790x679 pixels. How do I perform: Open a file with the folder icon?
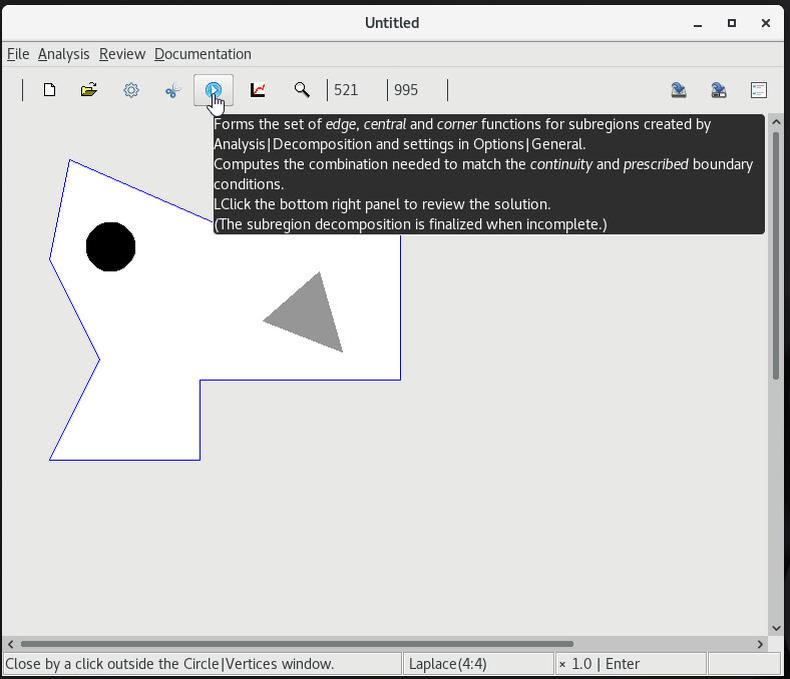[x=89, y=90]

* * *

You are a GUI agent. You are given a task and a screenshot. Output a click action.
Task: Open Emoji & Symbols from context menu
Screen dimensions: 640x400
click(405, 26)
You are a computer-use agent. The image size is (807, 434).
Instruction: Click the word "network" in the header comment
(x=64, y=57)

---

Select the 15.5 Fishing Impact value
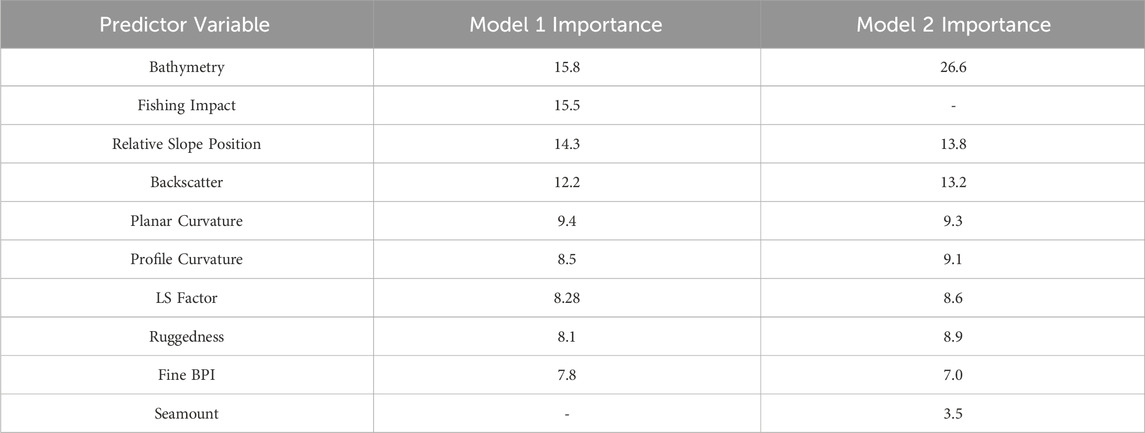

* Assignment:
Return each line of the material in which the string "agent" can be found.

* Answer space:
You are a GUI agent. You are given a task and a screenshot. Output a click action.
You are a computer-use agent. The image size is (807, 434).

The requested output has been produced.